The next big battery storage innovation might be coming from Eastern Europe.
Croatian electric vehicle maker Rimac announced in September that it is entering the storage sector with its highly touted SineStack system, according to a report from Energy Storage News (ESN).
This development could provide another answer to storing intermittent renewable energy more broadly. An illustration on the company website shows storage packs powered by solar panels. The graphic appears to have the packs hooked up to the power grid, therefore powering EV charging stations and also energizing a business.
Rimac Energy product engineering manager Roger Moorhouse gave a glowing debut review of the tech, set for production in 2025, during a European energy storage summit. His company's product leverages an efficient relationship between the inverter and the battery cells. Specifically, the inverter tech is installed so the "capability is distributed amongst all of the modules, giving independent control over every 18 cells," per ESN.
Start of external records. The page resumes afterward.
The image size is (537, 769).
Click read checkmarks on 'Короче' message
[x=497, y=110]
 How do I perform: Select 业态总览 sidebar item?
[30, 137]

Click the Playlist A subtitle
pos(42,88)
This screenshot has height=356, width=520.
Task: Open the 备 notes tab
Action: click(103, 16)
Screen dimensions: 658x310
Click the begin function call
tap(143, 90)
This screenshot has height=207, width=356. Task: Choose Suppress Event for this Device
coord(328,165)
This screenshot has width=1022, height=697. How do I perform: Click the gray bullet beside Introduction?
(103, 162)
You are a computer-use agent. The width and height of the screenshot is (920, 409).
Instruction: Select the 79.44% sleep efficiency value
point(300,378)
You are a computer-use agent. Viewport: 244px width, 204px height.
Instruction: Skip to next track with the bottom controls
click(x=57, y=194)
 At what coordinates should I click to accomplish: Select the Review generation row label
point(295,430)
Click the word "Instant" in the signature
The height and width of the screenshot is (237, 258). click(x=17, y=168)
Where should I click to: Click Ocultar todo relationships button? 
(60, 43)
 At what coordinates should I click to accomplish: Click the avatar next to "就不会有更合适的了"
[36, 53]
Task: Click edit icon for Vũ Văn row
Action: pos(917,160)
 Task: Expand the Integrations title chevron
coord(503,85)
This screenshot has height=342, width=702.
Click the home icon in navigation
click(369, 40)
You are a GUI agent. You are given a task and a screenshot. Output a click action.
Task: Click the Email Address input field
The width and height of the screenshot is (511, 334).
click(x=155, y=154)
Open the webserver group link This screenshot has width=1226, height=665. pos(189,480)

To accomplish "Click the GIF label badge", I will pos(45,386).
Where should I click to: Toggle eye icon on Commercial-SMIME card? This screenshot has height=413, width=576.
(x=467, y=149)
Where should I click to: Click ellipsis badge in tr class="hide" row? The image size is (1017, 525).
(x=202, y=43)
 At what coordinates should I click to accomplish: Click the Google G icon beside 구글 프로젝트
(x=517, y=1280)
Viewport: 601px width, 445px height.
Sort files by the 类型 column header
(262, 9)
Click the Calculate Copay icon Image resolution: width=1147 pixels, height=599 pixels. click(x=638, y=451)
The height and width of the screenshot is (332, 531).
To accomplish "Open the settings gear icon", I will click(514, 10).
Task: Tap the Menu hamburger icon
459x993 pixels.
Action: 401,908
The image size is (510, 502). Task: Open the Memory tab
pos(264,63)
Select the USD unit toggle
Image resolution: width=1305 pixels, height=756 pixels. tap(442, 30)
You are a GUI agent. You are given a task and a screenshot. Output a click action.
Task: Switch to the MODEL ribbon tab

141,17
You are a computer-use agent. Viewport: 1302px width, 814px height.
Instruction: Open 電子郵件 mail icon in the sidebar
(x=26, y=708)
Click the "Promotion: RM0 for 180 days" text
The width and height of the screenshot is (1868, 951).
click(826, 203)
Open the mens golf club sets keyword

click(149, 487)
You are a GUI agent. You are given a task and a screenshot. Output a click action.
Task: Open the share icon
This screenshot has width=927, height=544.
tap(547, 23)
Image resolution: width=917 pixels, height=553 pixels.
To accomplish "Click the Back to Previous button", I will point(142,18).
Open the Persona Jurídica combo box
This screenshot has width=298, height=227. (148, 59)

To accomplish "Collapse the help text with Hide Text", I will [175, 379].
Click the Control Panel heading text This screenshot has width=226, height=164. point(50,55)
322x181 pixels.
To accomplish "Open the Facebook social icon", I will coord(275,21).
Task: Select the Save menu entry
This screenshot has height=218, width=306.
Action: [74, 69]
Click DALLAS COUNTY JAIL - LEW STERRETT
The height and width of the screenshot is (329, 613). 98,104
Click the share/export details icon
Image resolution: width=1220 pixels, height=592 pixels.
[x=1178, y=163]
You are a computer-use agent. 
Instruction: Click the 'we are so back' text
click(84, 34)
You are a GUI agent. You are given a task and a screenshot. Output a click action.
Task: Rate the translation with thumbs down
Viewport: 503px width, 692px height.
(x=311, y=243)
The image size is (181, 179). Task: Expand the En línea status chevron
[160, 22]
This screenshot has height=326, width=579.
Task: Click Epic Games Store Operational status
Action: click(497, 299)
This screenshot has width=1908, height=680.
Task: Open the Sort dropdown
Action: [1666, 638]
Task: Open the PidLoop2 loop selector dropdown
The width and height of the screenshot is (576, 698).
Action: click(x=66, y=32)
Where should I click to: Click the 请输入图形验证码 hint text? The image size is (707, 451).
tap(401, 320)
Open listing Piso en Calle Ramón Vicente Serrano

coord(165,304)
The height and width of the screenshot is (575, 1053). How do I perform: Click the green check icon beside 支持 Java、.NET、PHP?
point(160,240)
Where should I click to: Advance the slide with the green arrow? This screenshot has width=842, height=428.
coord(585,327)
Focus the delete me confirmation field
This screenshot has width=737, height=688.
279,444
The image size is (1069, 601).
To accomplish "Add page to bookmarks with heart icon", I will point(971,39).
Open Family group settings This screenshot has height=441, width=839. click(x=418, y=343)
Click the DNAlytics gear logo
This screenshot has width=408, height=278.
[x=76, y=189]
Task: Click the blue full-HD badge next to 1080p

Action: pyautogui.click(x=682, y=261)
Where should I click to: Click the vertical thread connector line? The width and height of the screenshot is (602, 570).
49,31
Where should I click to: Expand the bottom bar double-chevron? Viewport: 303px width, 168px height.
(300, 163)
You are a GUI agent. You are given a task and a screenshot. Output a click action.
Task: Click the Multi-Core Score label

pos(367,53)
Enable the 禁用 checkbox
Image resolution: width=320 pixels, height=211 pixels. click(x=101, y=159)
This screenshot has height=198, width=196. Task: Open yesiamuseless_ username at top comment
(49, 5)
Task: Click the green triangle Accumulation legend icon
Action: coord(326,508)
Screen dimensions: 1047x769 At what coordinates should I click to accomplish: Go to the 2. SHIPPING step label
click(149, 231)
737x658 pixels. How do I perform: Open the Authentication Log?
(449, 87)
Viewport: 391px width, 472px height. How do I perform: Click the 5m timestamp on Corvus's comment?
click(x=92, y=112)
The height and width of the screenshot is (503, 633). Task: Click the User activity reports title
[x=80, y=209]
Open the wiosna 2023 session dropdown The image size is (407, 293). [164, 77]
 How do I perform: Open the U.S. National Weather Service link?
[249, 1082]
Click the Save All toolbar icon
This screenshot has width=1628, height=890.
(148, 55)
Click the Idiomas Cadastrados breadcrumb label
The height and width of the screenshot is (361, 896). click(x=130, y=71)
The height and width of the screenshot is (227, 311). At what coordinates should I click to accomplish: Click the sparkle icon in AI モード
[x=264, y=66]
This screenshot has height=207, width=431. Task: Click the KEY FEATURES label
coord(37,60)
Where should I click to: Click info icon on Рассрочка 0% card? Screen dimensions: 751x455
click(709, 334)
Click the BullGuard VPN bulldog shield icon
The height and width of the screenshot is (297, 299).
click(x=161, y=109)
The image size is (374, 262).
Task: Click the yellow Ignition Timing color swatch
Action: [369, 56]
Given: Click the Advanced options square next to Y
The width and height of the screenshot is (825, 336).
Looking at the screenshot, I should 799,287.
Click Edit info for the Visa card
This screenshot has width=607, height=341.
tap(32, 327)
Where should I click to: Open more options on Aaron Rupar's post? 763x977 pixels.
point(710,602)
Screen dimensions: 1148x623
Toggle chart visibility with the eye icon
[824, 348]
Inverters convert stored, direct-current (DC) energy into the alternating-current (AC) electricity we use in our grid and homes, according to the U.S. Department of Energy.
The new product's distributed inverter capability "means more granular balancing, more redundancy, more energy extracted, longer lifetime, and all of that control to really make it a software-defined product," Moorhouse said in the ESN report.
The storage capacity is billed at 790 kilowatt-hours, using lithium-iron phosphate (LFP) technology. LFP batteries are usually cheaper to make than some alternatives, in part because they use iron in the charge/discharge chemistry instead of costly nickel and cobalt, the Washington Post reports.
Regarding the capacity, Baltimore-based Constellation Energy notes that a single kilowatt-hour can power a 10-watt light bulb for 100 hours; a 50-watt laptop for 20 hours; or a 250-watt refrigerator for four hours.
A graphic Moorhouse shared during the summit lists the operating temperature of the pack at minus 4 degrees to 113 degrees Fahrenheit. He said that SineStack will have "the best cycle life in … lithium-ion" battery energy storage, at 12,000 charge/discharge cycles, before losing performance. What's more, the storage unit is being made with over a 92% round-trip efficiency, all per the ESN report.
Round-trip efficiency is the amount of electricity added to storage that is later retrieved, according to the U.S. Energy Information Administration — the higher the efficiency, the better.
"If you're asking how we can achieve this, it really comes back to the point that we are vertically integrated across the whole system, there is virtually no boundary between the battery and the inverter, it's highly integrated with reduced filtering requirements, which allows us to get the best footprint (energy density) in the industry," Moorhouse said to the group of techies in eastern Europe, per ESN.
Rimac's innovation prowess for EVs is already impressive. Last year, its Nevera became the world's fastest production EV, at 258 miles per hour.
Now, Rimac experts said on the business's website that they plan to take "energy storage to the next level."
"Sustainable power for a planet that can't wait," the company states online.